Opening with an extended take that efficiently moves us from confusion to desperation, director Baltasar Kormakur sets the gripping stakes of Adrift with scant dialog. His closing is equally effective, showcasing a touching humanity with nuance, and hardly a spoken word.

The journey in between is literally harrowing but cinematically uneven, a sometimes gritty testament to survival that is too often satisfied with the path more traveled.

Adapted from a memoir by Tami Oldham (Ashcraft), the film recounts her incredible ordeal surviving over month at sea in the aftermath of 1983’s Hurricane Raymond.
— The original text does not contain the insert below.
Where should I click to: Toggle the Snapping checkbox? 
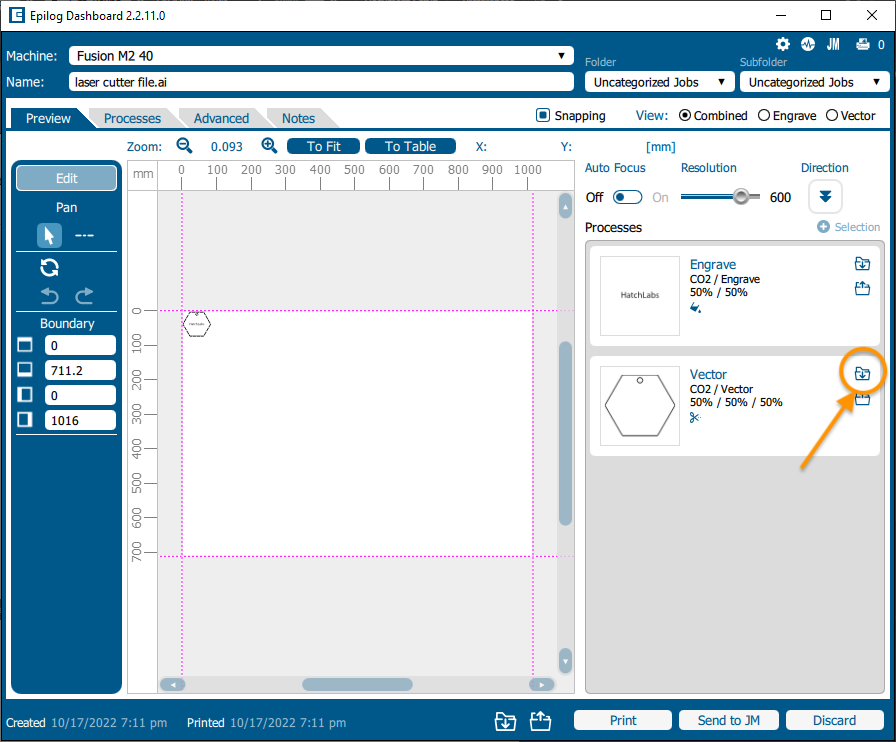tap(543, 116)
Oldham was traveling the world through odd jobs in exotic locales when she met fiancee Richard Sharp during a stay in Tahiti. Englishman Sharp, an experienced sailor, docked his own vessel and accepted a lucrative offer to sail a friend’s 44-foot yacht back to San Diego.

Oldham, a San Diego native with limited sailing knowledge, came aboard.
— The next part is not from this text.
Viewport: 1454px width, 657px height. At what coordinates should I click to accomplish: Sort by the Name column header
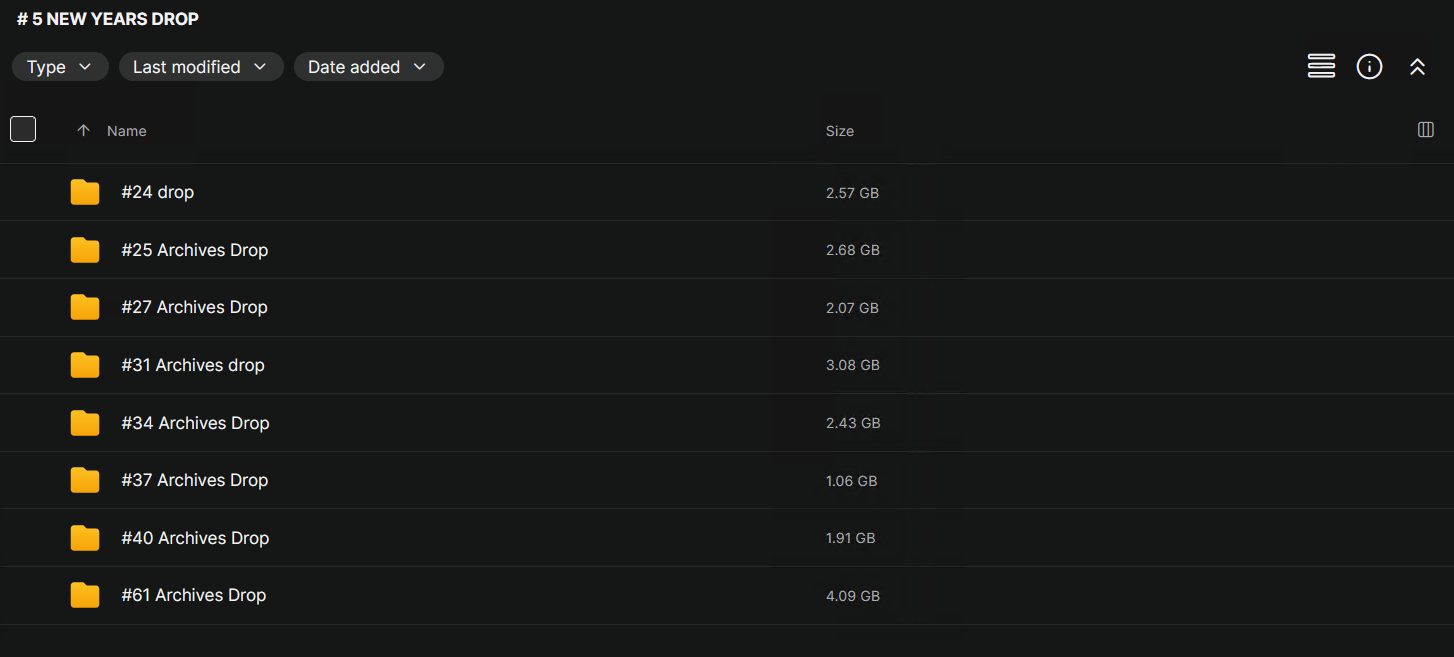pyautogui.click(x=127, y=131)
Shailene Woodley, also earning a producer credit on the film, stars as Oldham, instantly establishing an important and authentic chemistry with Sam Clafin as Sharp. The nautical metaphors (with Oldham drifting though life until Sharp becomes her anchor) may be hard to miss, but they go down easy through the talents of the lead actors.

A true life adventure such as this brings some inherent challenges to the big screen, and Kormakur meets them with understandably familiar narrative choices.

The time alone at sea is layered with flashbacks to how Tami and Richard’s bond was formed, both deepening our connection to them and breaking up the lonely stretches at sea through crowd-pleasing fun and romance.

As the situation grows more desperate, pleasing flirts with pandering, and Kormakur weakens the emotional impact with some unnecessary spoon-feeding.

When the couple sails into the teeth of the hurricane, it bites hard, giving Kormakur (Everest, 2 Guns, Contraband) the chance to flash his action flair via a breathtaking storm sequence.

The film’s tale is truly compelling, and it does deliver satisfying stretches while staying cautious of any narrative risks that might seem disrespectful.

Even at its most dangerous, Adrift feels ironically safe.